SDG 12, related to responsible production and consumption, is a key element when it comes to production patterns. Natural resources are becoming increasingly scarce, and the material footprint of every human being is growing. At the same time, companies are becoming more responsive to sustainability challenges: for example, according to a study done by PwC, over 70% of companies mention the SDGs in their annual corporate report or sustainability report; of these, 23% incorporate key performance indicators and targets related to the SDGs. In terms of actions, businesses can start connecting with each other to use the byproducts created by other businesses as their production materials. Businesses can also focus on developing more responsible and conservation-oriented practices and techniques that have a positive impact on the environment, society, and economy. A great example of responsible production is the Kalundborg Symbiosis.


Promoting Education

While some argue that one of the main challenges for the private sector at the moment is a lack of qualified talent, others argue the contrary. In any case, what matters is that businesses can be key drivers of education by investing in educational programmes to develop the skills of their employees and mainstream sustainability into their practices. Another way that the private sector can promote education is by joining and investing in educational institutions to help them design programmes that will train professionals who can respond to the demands of the future.

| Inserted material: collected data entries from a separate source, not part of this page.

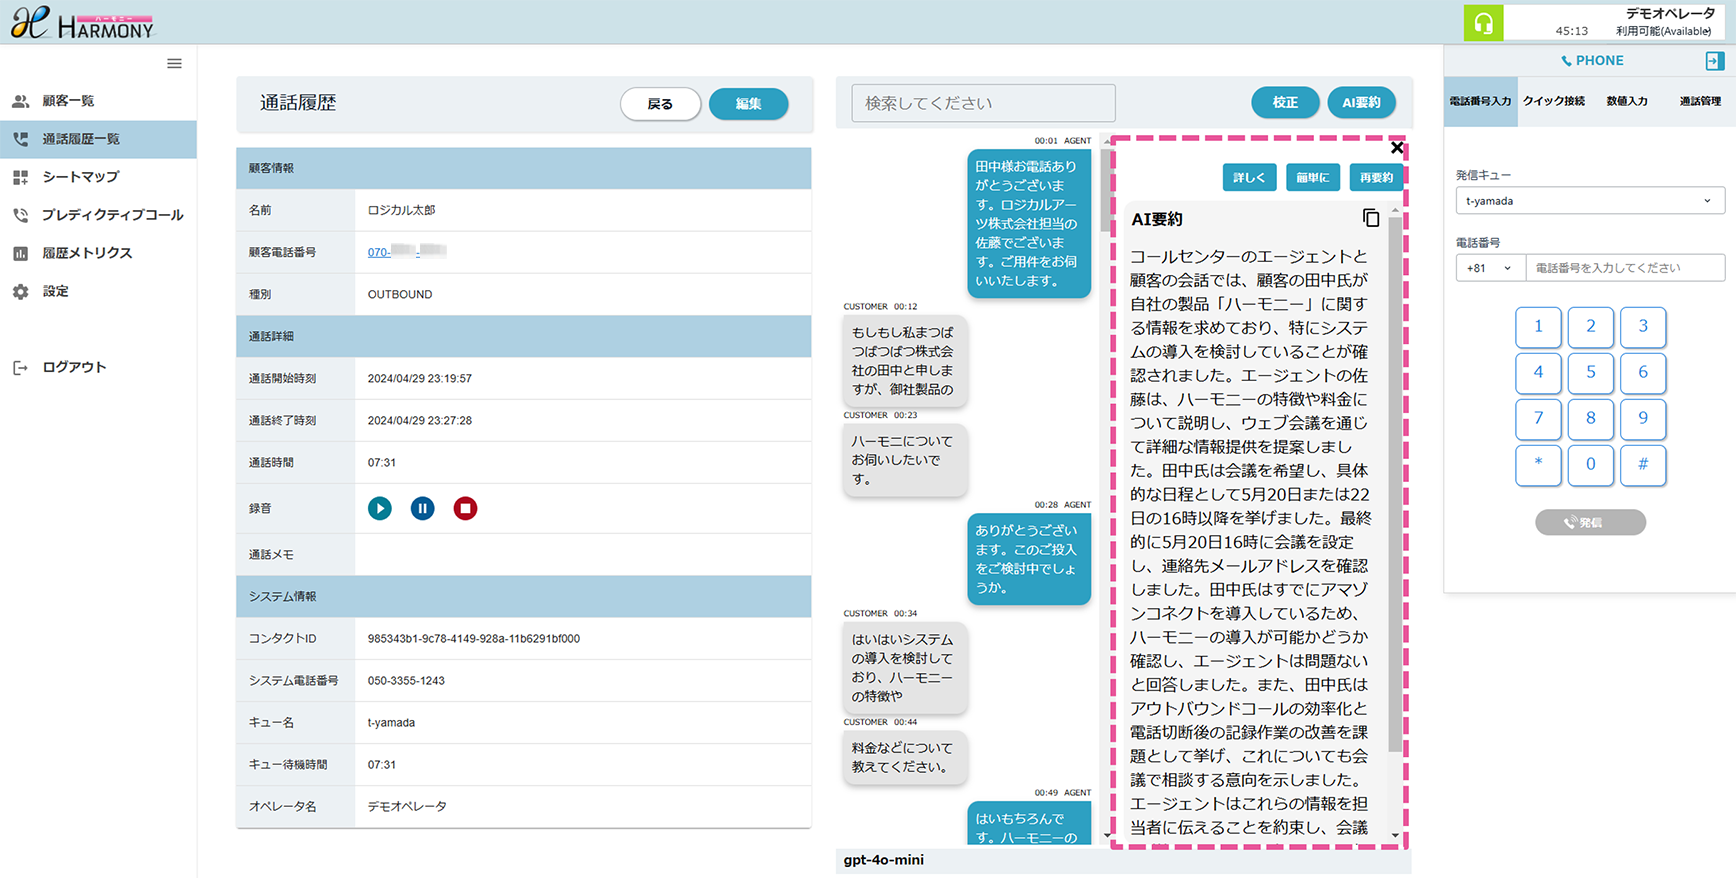Collapse the phone panel with arrow icon
Image resolution: width=1736 pixels, height=878 pixels.
point(1714,61)
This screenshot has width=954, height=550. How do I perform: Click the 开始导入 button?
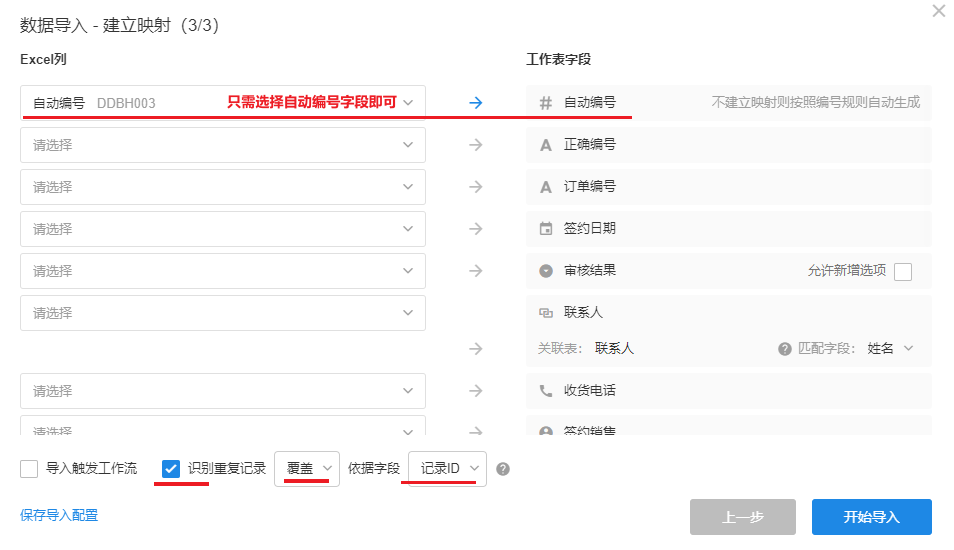[871, 517]
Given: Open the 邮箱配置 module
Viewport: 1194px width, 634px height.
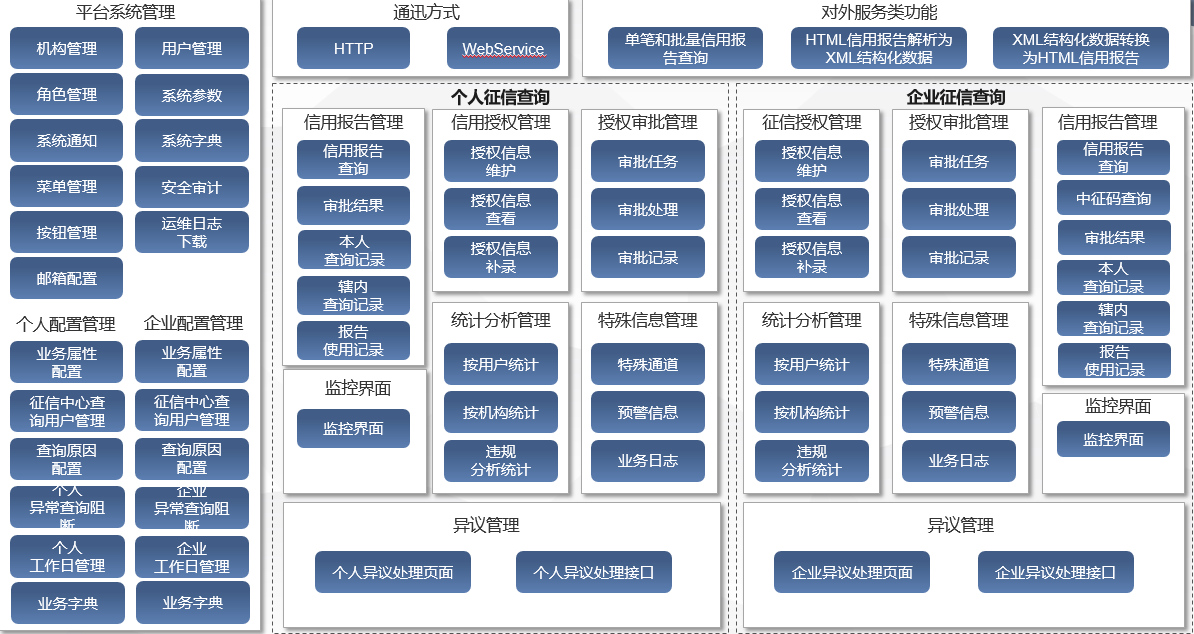Looking at the screenshot, I should (x=67, y=278).
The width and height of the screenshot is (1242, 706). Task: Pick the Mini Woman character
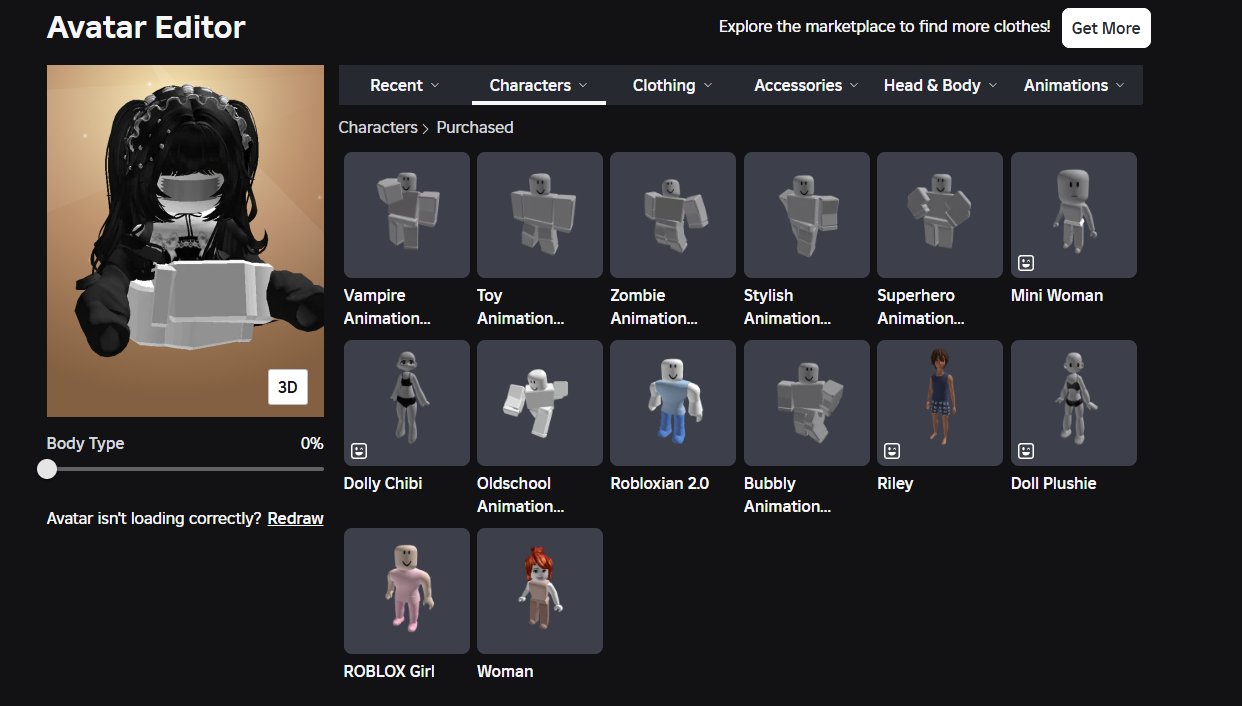(x=1073, y=215)
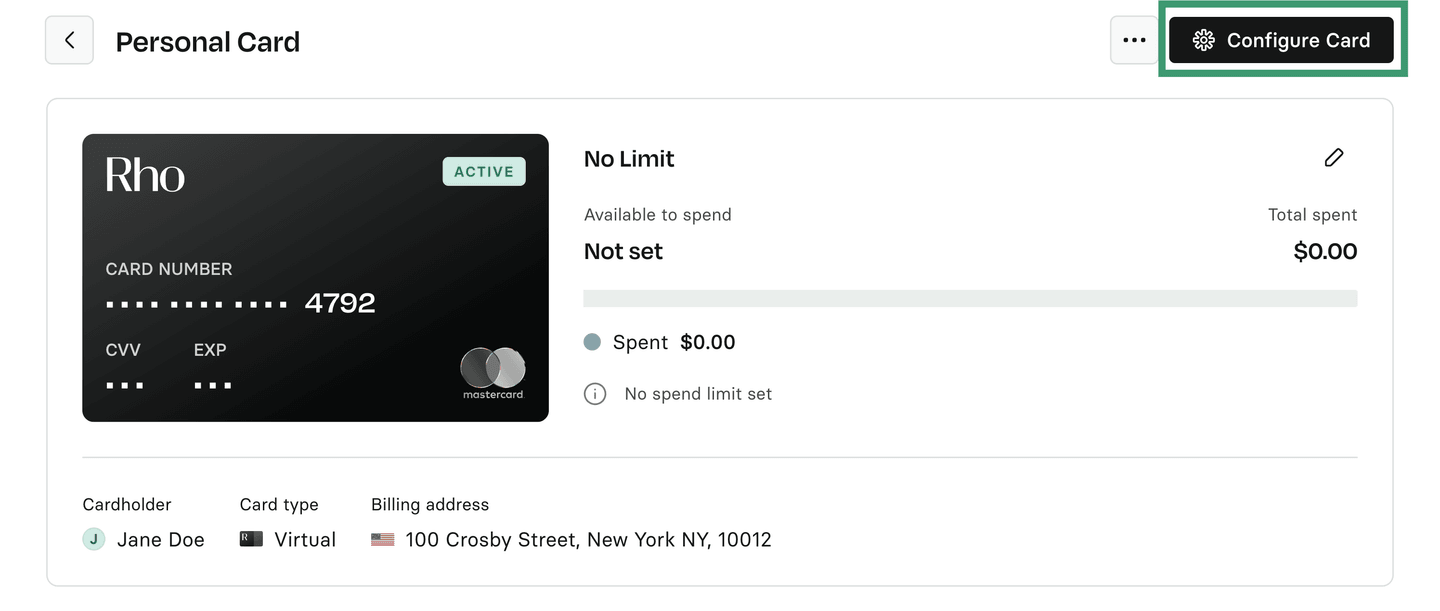
Task: Click the Configure Card button
Action: (1281, 41)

How can the private sector work to promote the 2030 Agenda?

Integrate sustainability into business practices. Again, the way businesses manufacture their products and deliver their services is key to the impact they have on the environment and in society. Think about how you are hiring people and whom you are hiring. Also, consider alternative sources for your raw materials.


Commit to actions that make a difference. Try to find inefficiencies in your business model. Ask these questions: How can my business be more efficient? How can I produce my products or deliver my services in a greener, more responsible way? Can my business collaborate with other businesses? This way, it is very possible that you will not only make your business more profitable by cutting costs but also reduce any negative environmental impact it has.


Design products and services in a different way. Try to think about the afterlife of your products and how you can recapture them to include them in your production line again. This will inevitably reduce your production costs. See this as an investment. Ask these questions: Are there any products that can be delivered as services? What type of waste or impact are my products creating? Is there a way to reduce this?


Collaborate with others locally and globally. Businesses can come together and start working towards common objectives. Join local Chambers of Commerce and participate in entrepreneurship conferences to get to know new players in the system and find areas of convergence. Try to find opportunities in the ways both your business and other actors are producing.


Measure and share. Measuring your impact is important, but what is more important is sharing good practices with other actors in the system. It is crucial that businesses spread the word with other businesses and that they help shift consumer preferences towards more responsible products and services.


The private sector should see all of these changes as an investment in the future. With no natural resources, there will be no raw materials to work with. Without skilled workers, there will be no innovation or capability to be more productive. It is an investment because it is estimated that implementing sustainable business models to achieve the SDGs will create opportunities for businesses worth approximately $12 trillion US.